Re: Dynamic configure max_cstate



On Tue, 2009-07-28 at 17:00 +0800, Zhang, Yanmin wrote:
On Tue, 2009-07-28 at 09:20 +0200, Corrado Zoccolo wrote:
Hi,
On Tue, Jul 28, 2009 at 4:42 AM, Zhang,
Yanmin<yanmin_zhang@xxxxxxxxxxxxxxx> wrote:
On Mon, 2009-07-27 at 09:33 +0200, Andreas Mohr wrote:
Hi,

When running a fio workload, I found sometimes cpu C state has
big impact on the result. Mostly, fio is a disk I/O workload
which doesn't spend much time with cpu, so cpu switch to C2/C3
freqently and the latency is big.

Rather than inventing ways to limit ACPI Cx state usefulness, we should
perhaps be thinking of what's wrong here.
Andreas,

Thanks for your kind comments.


And your complaint might just fit into a thought I had recently:
are we actually taking ACPI Cx exit latency into account, for timers???
I tried both tickless kernel and non-tickless kernels. The result is similiar.

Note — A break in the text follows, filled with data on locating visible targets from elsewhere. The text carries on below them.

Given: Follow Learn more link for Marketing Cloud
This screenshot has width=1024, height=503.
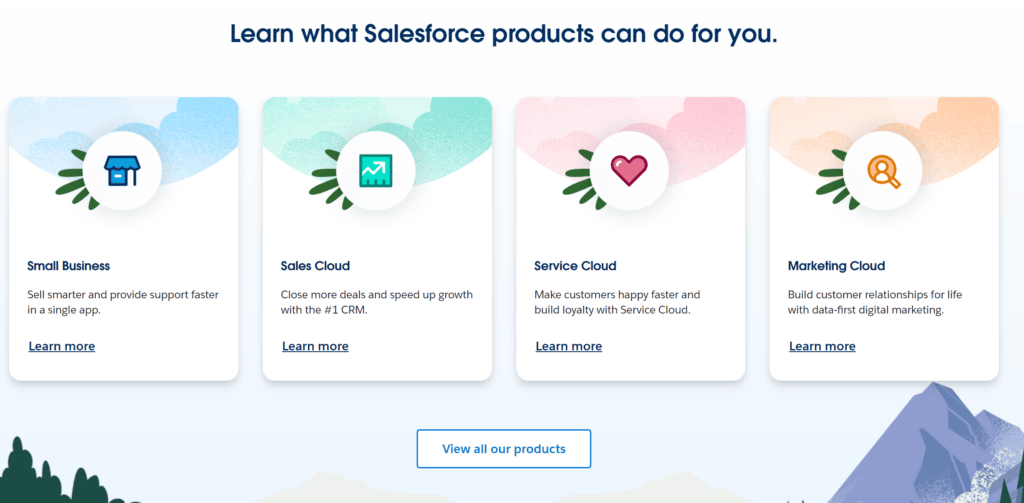Looking at the screenshot, I should click(x=822, y=346).
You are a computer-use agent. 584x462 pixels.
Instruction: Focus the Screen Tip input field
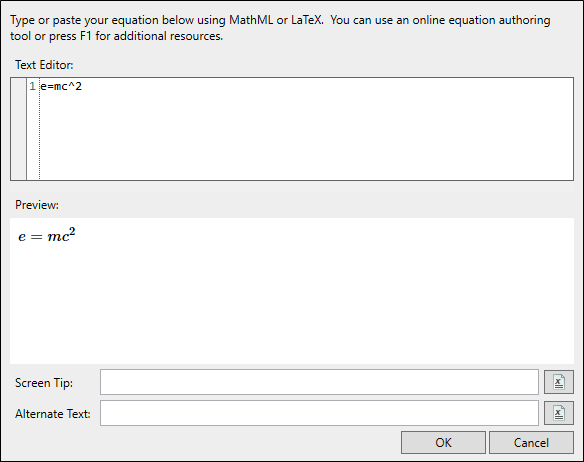319,382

Originally, I also thought it's related to timer. As you know, I/O block layer
has many timers. Such timers don't expire normally. For example, an I/O request
is submitted to driver and driver delievers it to disk and hardware triggers
an interrupt after finishing I/O. Mostly, the I/O submit and interrupt, not
the timer, drive the I/O.


If we program a timer to fire at some point, then it is quite imaginable
that any ACPI Cx exit latency due to the CPU being idle at that moment
could add to actual timer trigger time significantly.

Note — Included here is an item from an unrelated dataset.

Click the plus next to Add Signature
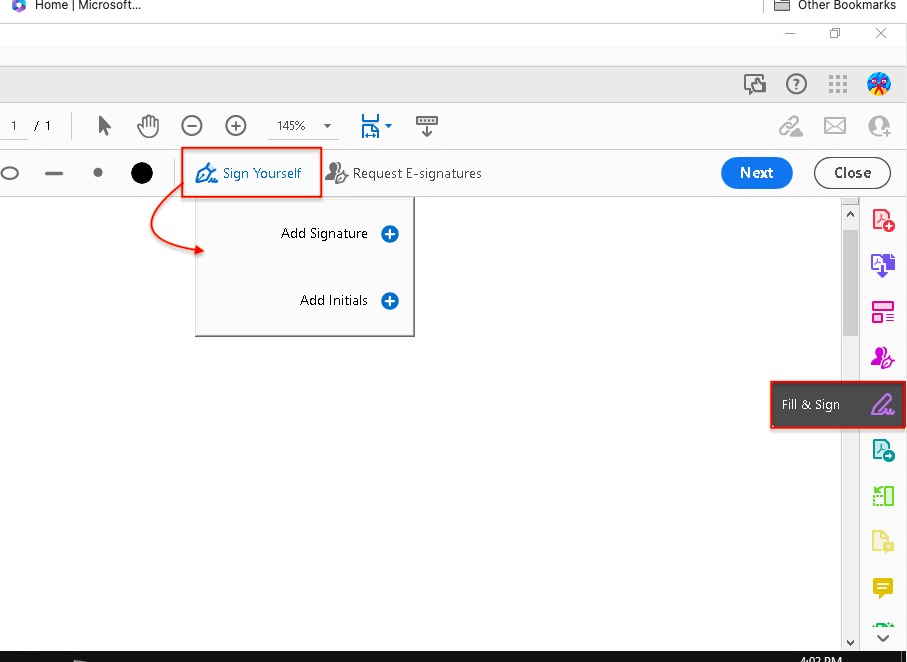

To combat this, one would need to tweak the timer expiration time
to include the exit latency. But of course once the CPU is running
again, one would need to re-add the latency amount (read: reprogram the
timer hardware, ugh...) to prevent the timer from firing too early.

Given that one would need to reprogram timer hardware quite often,
I don't know whether taking Cx exit latency into account is feasible.
OTOH analysis of the single next timer value and actual hardware reprogramming
would have to be done only once (in ACPI sleep and wake paths each),
thus it might just turn out to be very beneficial after all
(minus prolonging ACPI Cx path activity and thus aggravating CPU power
savings, of course).

Arjan mentioned examples of maybe 10us for C2 and 185us for C3/C4 in an
article.

OTOH even 185us is only 0.185ms, which, when compared to disk seek
latency (around 7ms still, except for SSD), doesn't seem to be all that much.
Or what kind of ballpark figure do you have for percentage of I/O
deterioration?
I have lots of FIO sub test cases which test I/O on single disk and JBOD (a disk
bos which mostly has 12~13 disks) on nahelam machines. Your analysis on disk seek
is reasonable. I found sequential buffered read has the worst regression while rand
read is far better. For example, I start 12 processes per disk and every disk has 24
1-G files. There are 12 disks. The sequential read fio result is about 593MB/second
with idle=poll, and about 375MB/s without idle=poll. Read block size is 4KB.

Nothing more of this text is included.